Tesadüf bu ya aynı gün siyasiler bir kaç koldan, o öğretip üyesini hasbel kader tanıdığı için neden tutuklandıklarını merak edenlere fırça mahiyetli demeçler vermiş olsunlar...
Yargı süreci devam ettiği için sessiz kalmaya mahkum yargı mensupları, "işin aslı budur" diyemeceğine, dese de onlar da "süreci baltalamakla" suçlanacağına göre.... Ötesinin hayalini kurmaya cesaret edebilir misiniz?
| ARA NAĞME: Sanığın, yargı süreci sonunda, kanunlar önünde suçlu ya da suçsuz ilan edilmesi, onu suçlu ya da suçsuz ilan edenlerin duruşu doğrudur anlamına gelmez... |
***
Bir zamanlar fişlemelere isyan edenlerin, tutuklandığının ertesi günü bir şahsın seceresini çarşaf çarşaf yayınlayıp suç delili gibi göstermesi; garipsenmeksizin, "bölücülerle işbirliği yapmasının delili" olarak nitelenebiliyorsa, o ülkenin çıkmış çivileri hâlâ yerine oturmamış demektir...

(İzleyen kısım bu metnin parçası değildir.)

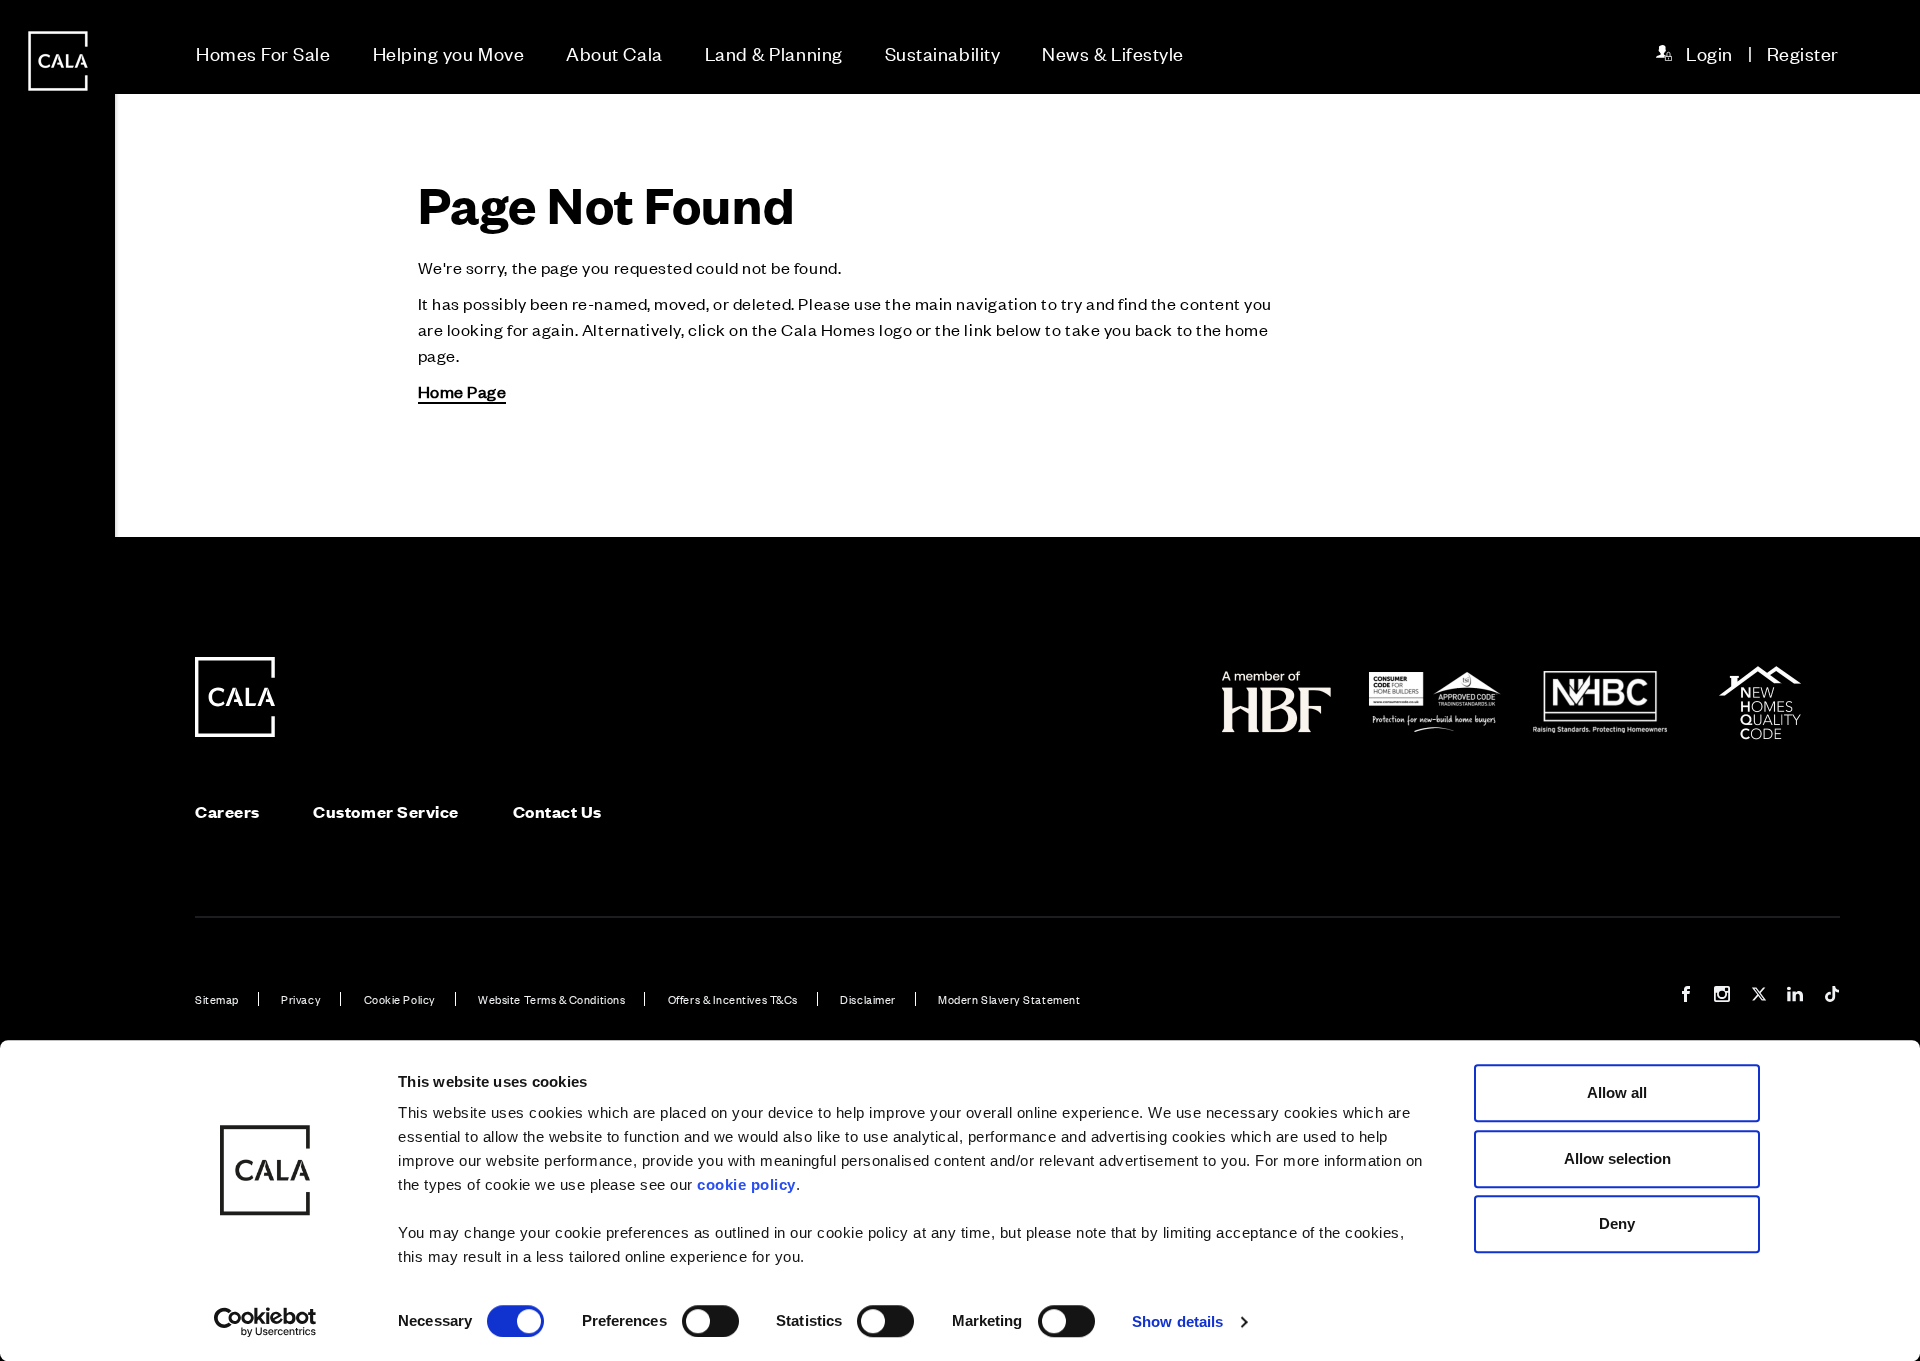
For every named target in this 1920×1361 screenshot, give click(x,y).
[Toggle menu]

Bir ülkede (doğru ya da yanlış, safiyane ya da maksatlı) gazetecilerin soruları; resmi makamlarca cevaplanmak yerine, medya manşetleri ve siyasi demeçler ile kopan gürültü arasında eziliyorsa, nasıl gazetecilik yapılabilir ki?
Gazetecilik işin doğrusunu öğrenmek için soru sormak mıdır yoksa vatanın ve milletin bütünlüğü adına devletin gerçekleştirdiği operasyonları sorgusuz sualsiz desteklemek midir?

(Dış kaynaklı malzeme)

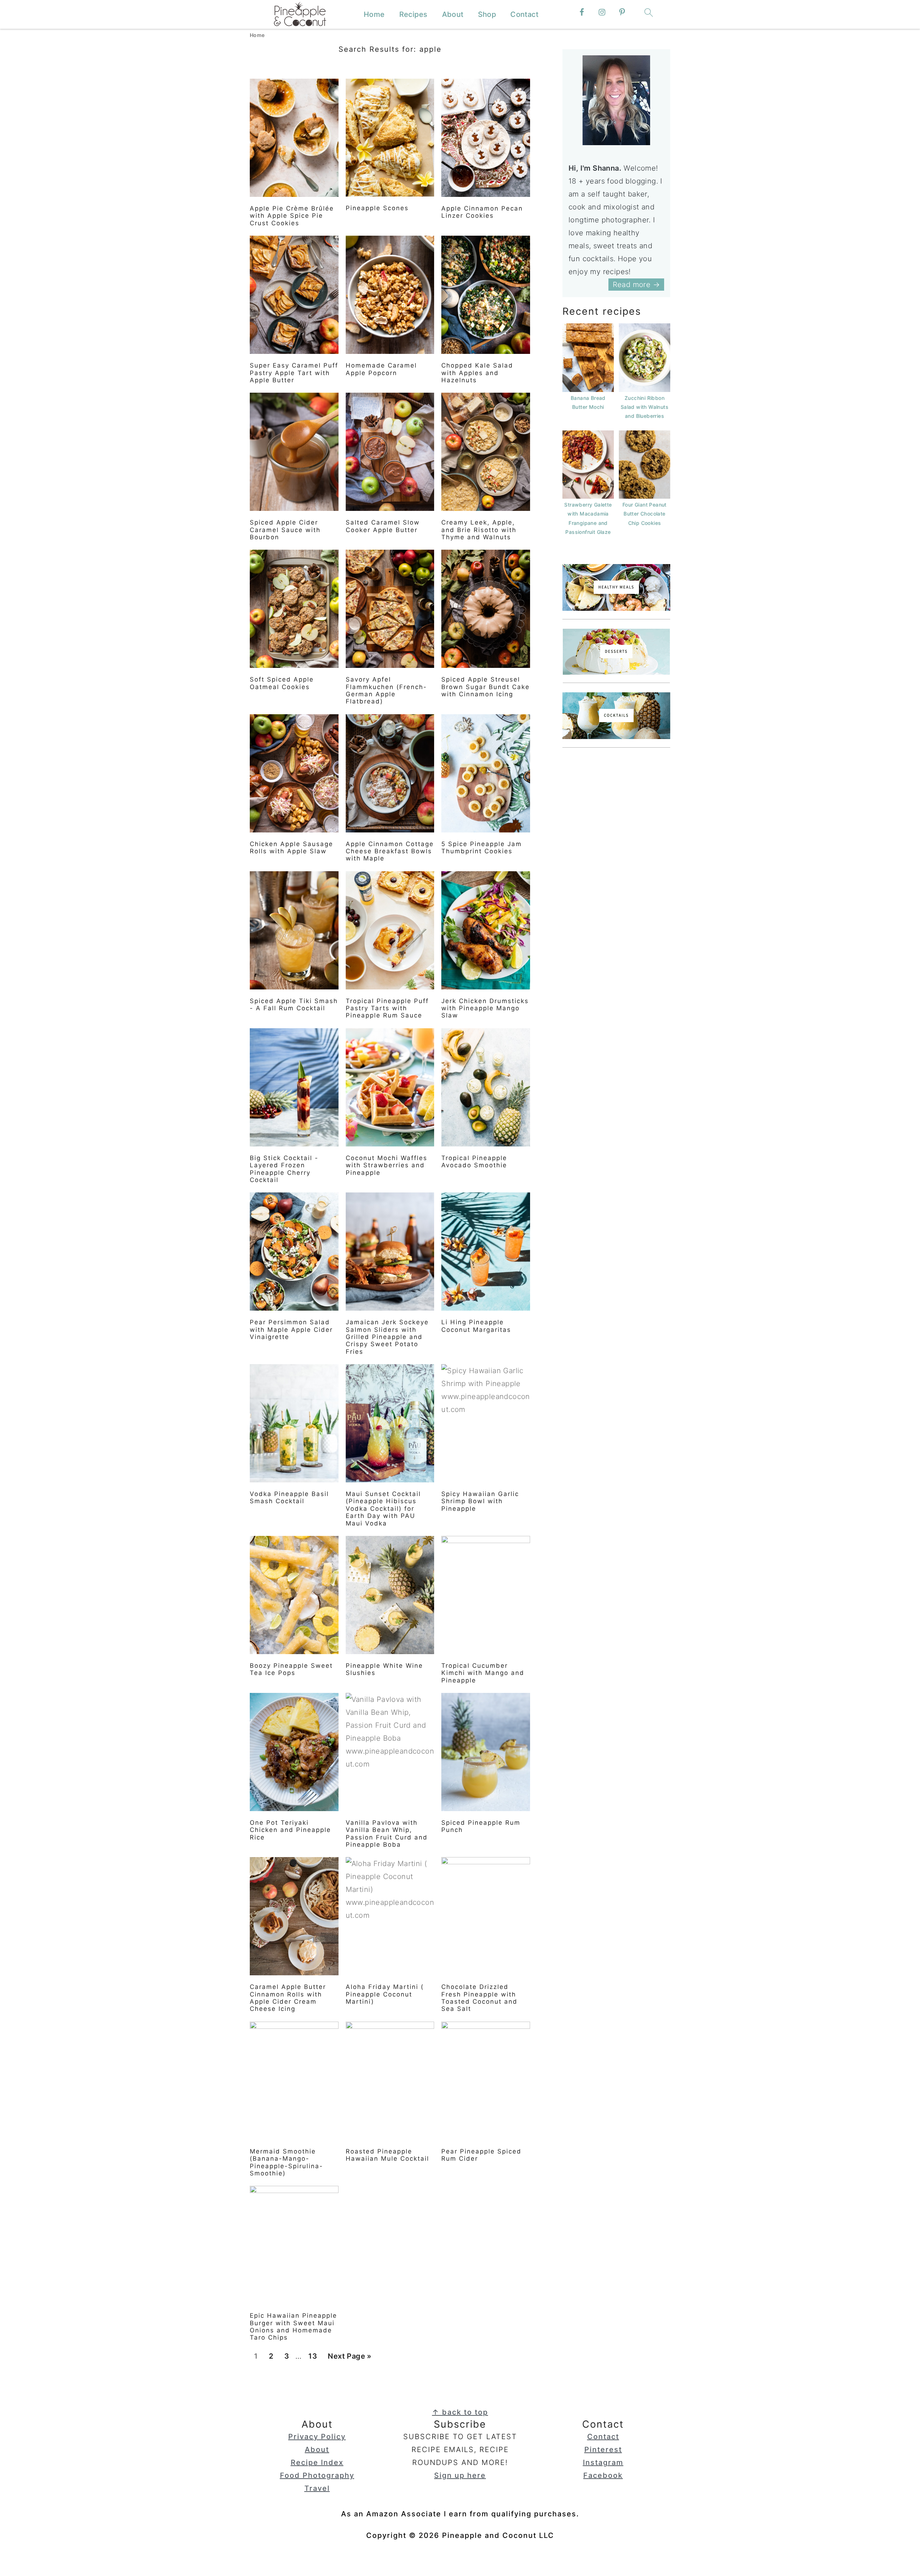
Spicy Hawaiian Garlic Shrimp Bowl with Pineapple (480, 1501)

Bir gazetecinin inandığı ve gönül verdiği yöneticileri desteklemek için yapacağı en iyi iş; doğru soruları, doğru zamanda sorarak, yapılacak açıklamalarla gerçekleri göz önüne sererek, meraklı yığınların meraklarını gidermek ve kuşkularını söndürmek değil midir?
Gazeteciliğin en doğru icra şeklini; kendi sermaye ve siyasi görüşünün mecbur kıldığı görüşleri, sorgusuz, sualsiz doğru kabul etmek, aleyhte gibi görünen soru soranları "hain" ya da "işbirlikçi" ilan etmek sanıyorsanız, hafıza tazeleyelim:
28 Şubat sürecinde; ortalık akıl veren, yol gösteren, suçlu icat eden, suçlu diye önüne atılanları mahkemeye çıkmadan yargılayıp infaz eden, güvenlik birimlerinden servis edilen bilgileri sorgusuz, sualsiz doğru kabul edip, meraklı hasımlarını aşağılayan vatansever gazetecilerle doluydu...
Yine o süreçte birileri, 28 Şubat'ın ülkenin kurtuluşu olduğunu savunuyor, binlerce yıl sürecek bir süreç olarak ülkeye birlik, beraberlik ve barış getireceğini, asla engellenemeyeceğini söylüyordu...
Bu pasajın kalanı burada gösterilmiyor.